Judge orders release of Wisconsin woman in Slender Man case

A Wisconsin judge says a woman convicted of stabbing her classmate to please the Slender Man character in 2014 can be released from a mental health facility

Via AP news wire
Thursday 01 July 2021 22:10 BST
Girls Stabbing Plot
Girls Stabbing Plot

A Wisconsin judge on Thursday ordered the release of a woman who has spent 3 1/2 years in a state mental health facility after being convicted of stabbing her classmate to please the Slender Man character.

Anissa Weier, 19, was sentenced to 25 years at the Winnebago Mental Health Institute in December 2017. She argued in a petition for conditional release that she's no longer a threat to anyone.

She won't be allowed to go free immediately, however. Waukesha County Judge Michael Bohren gave state officials 60 days to draw up a conditional release plan and sent Weier back to the mental hospital pending another hearing on Sept. 10.

In addition to the conditions of release, Weier will be assigned state Department of Health Services case managers to track her progress until she's 37 years old, the length of her commitment.

The May 2014 stabbing happened after Weier and friend Morgan Geyser lured classmate Payton Leutner into the woods at a Waukesha park following a sleepover.

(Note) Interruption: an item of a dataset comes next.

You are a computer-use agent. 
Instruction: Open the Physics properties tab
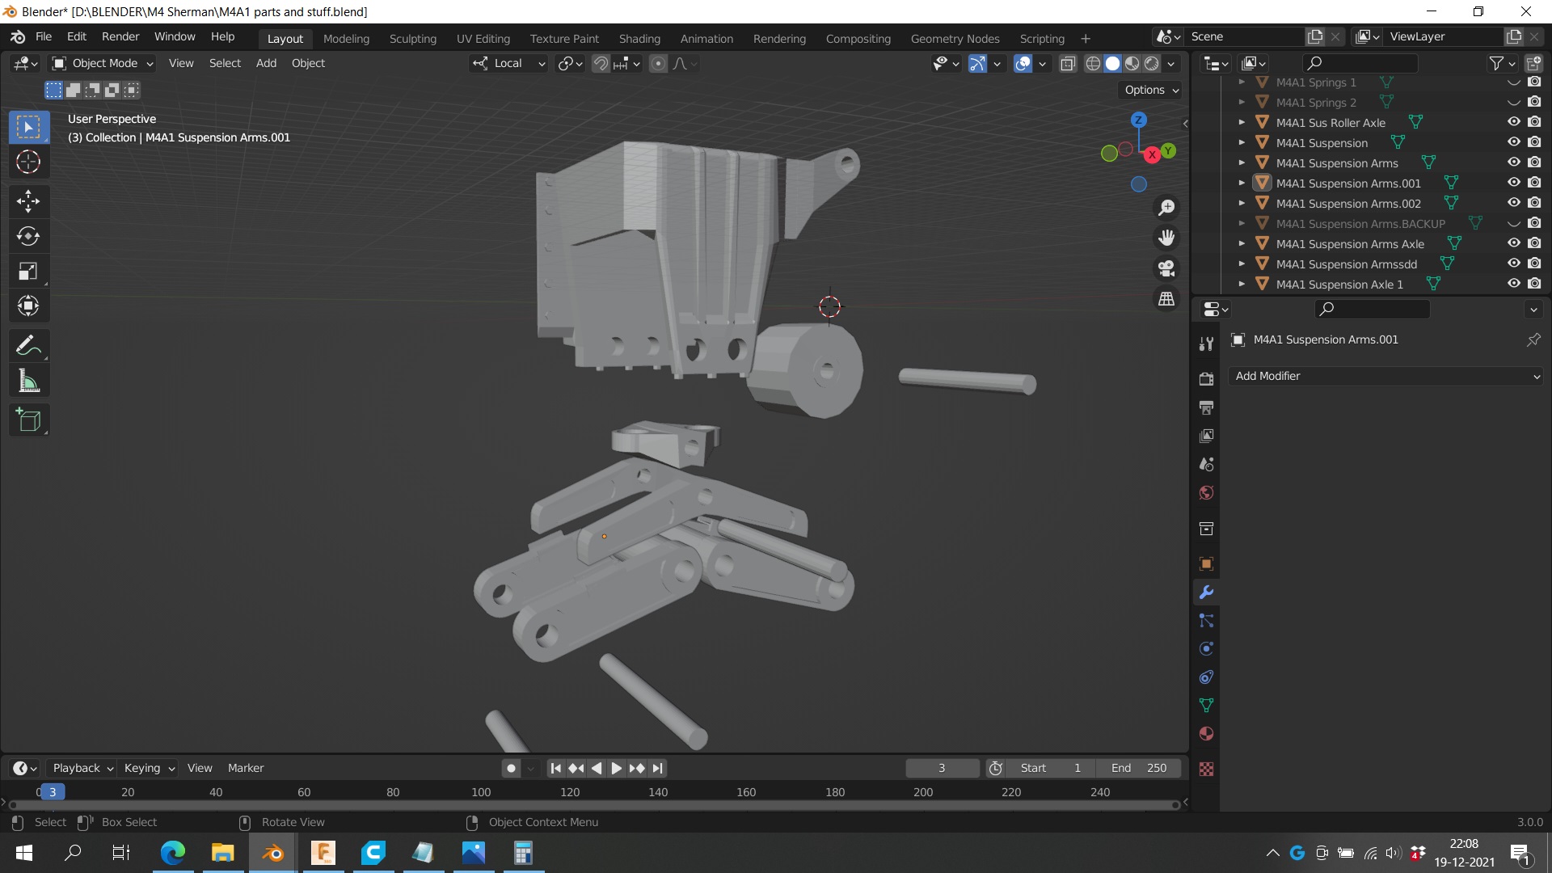tap(1206, 649)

Geyser stabbed Leutner multiple times as Weier encouraged Geyser to inflict the injuries. All three girls were 12 years old at the time.

Weier and Geyser left Leutner for dead, but she crawled out of the woods and was found by a passing bicyclist. She suffered 19 stab wounds and barely survived.

Weier and Geyser told investigators they stabbed Leutner because they thought Slender Man was real. They said they thought attacking her would make them his servants and keep him from killing their families. Bohren sentenced Geyser in February 2018 to 40 years in a mental health facility.

When Weier petitioned Bohren for conditional release in March, she said she had exhausted all her treatment options at Winnebago and she needed to rejoin society. Prosecutors countered that Weier remains dangerous and will have a hard time making friends, which could lead her to associate with mentally disturbed people.

But Bohren found prosecutors failed to prove Weier remains a threat and that nothing suggests she'll hurt people again, according to online court records documenting Thursday's hearing.

Asked via email for comment on Weier's reaction to the judge's decision, her attorney, Maura McMahon, said only that Weier was led out of the courtroom “pretty quickly.”